Within these entries, how many lines contain the word "click"? Answer with the number alone.

Recorded information |
____
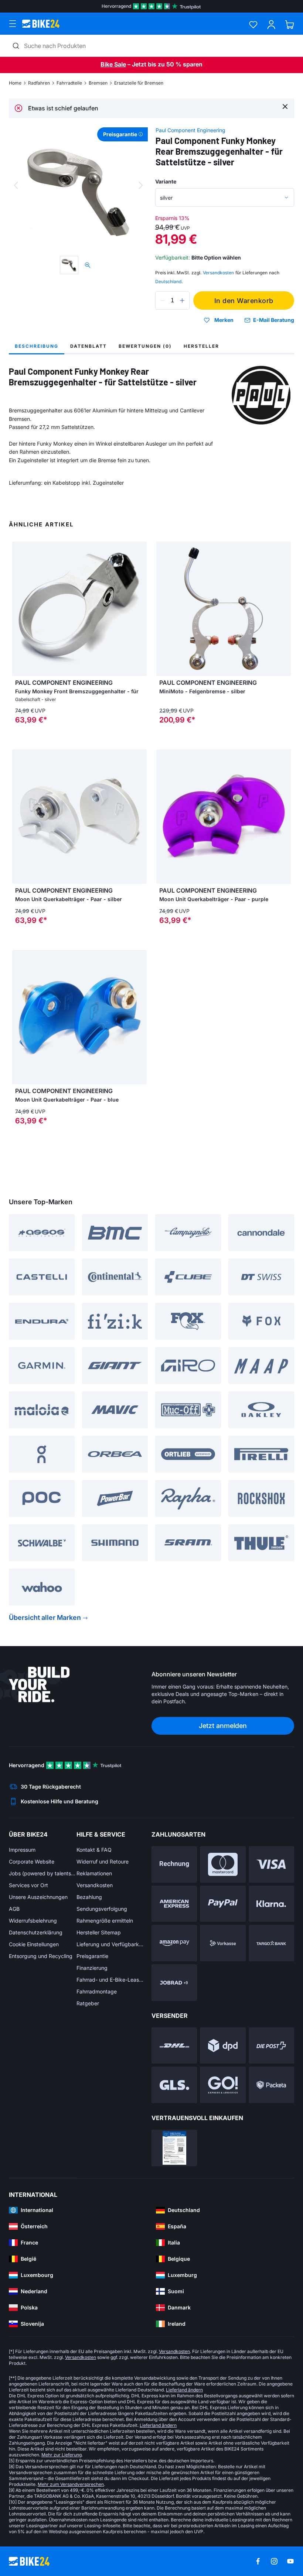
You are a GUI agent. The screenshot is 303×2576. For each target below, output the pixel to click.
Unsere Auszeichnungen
____
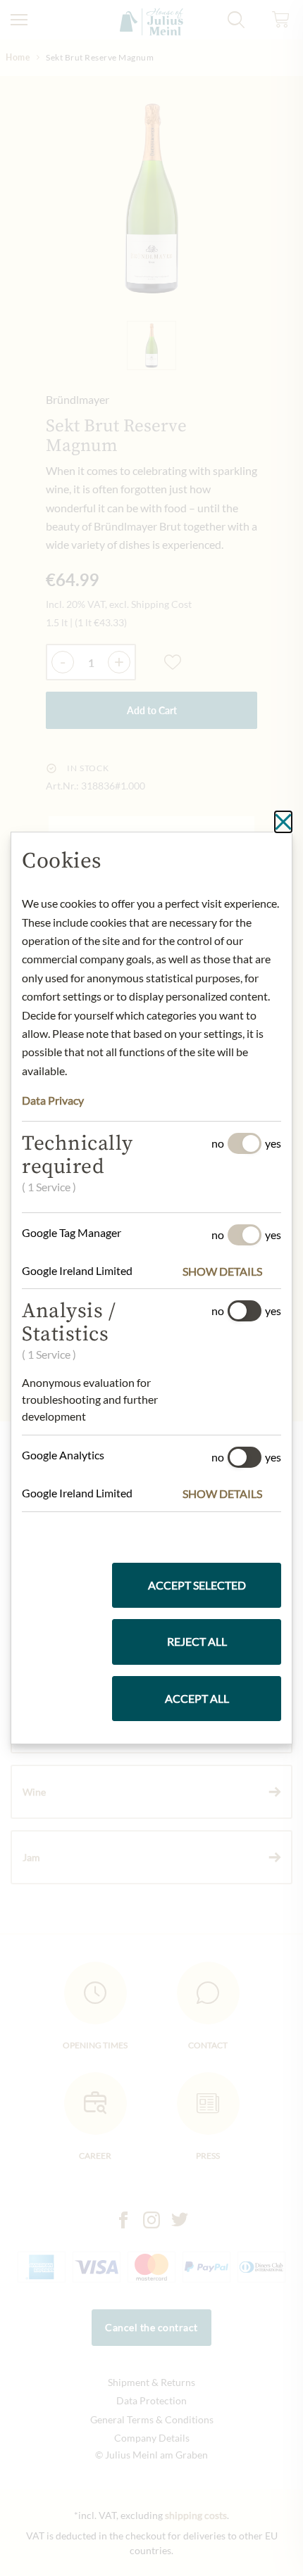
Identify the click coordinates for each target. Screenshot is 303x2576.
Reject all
____
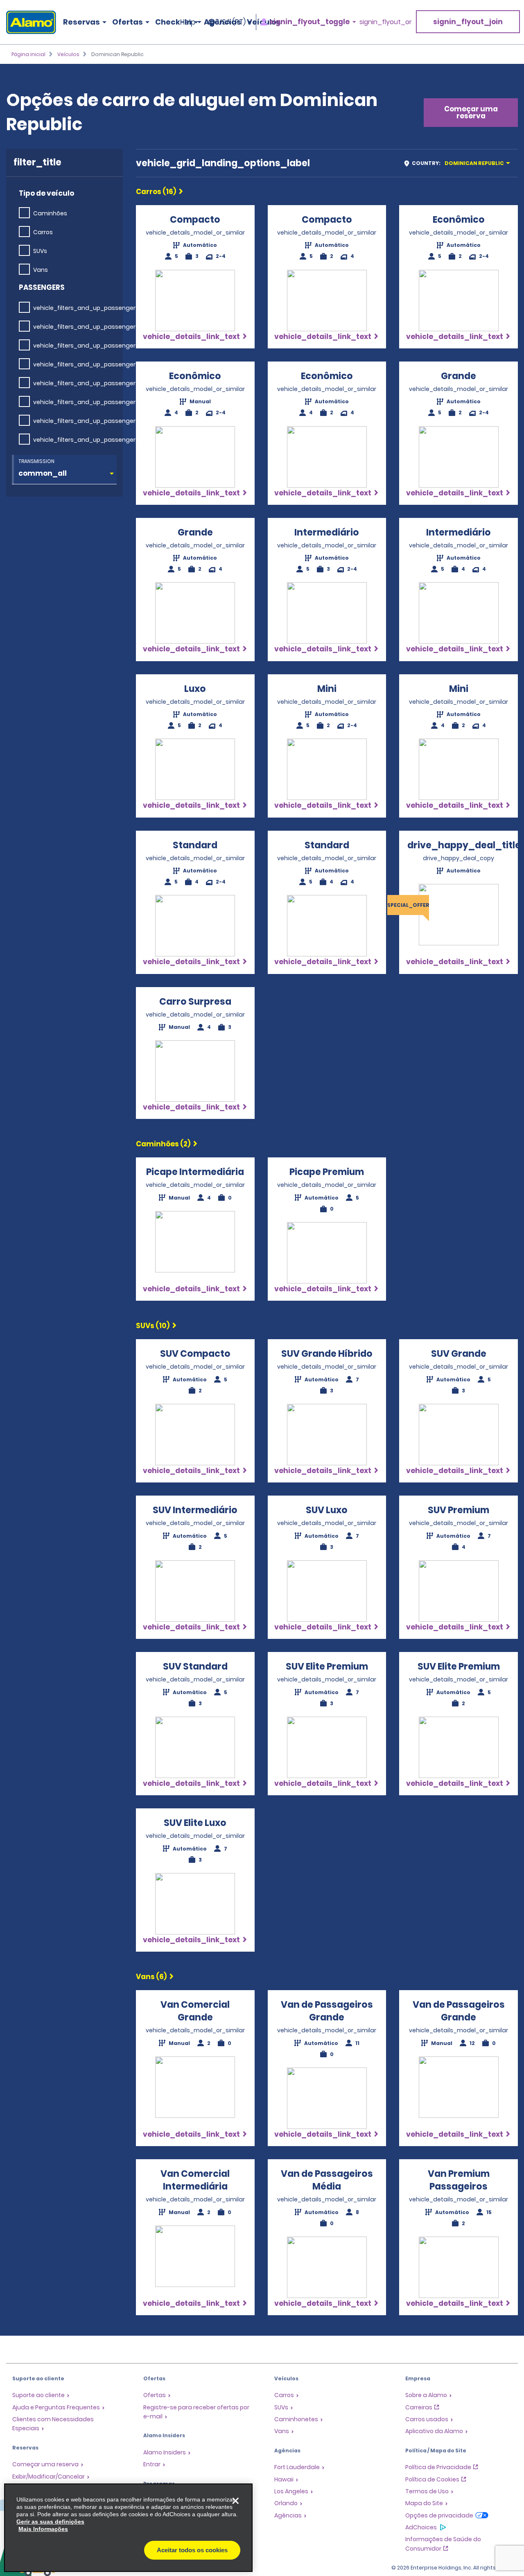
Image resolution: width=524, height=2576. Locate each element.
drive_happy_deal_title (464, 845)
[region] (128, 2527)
____
Task response | 2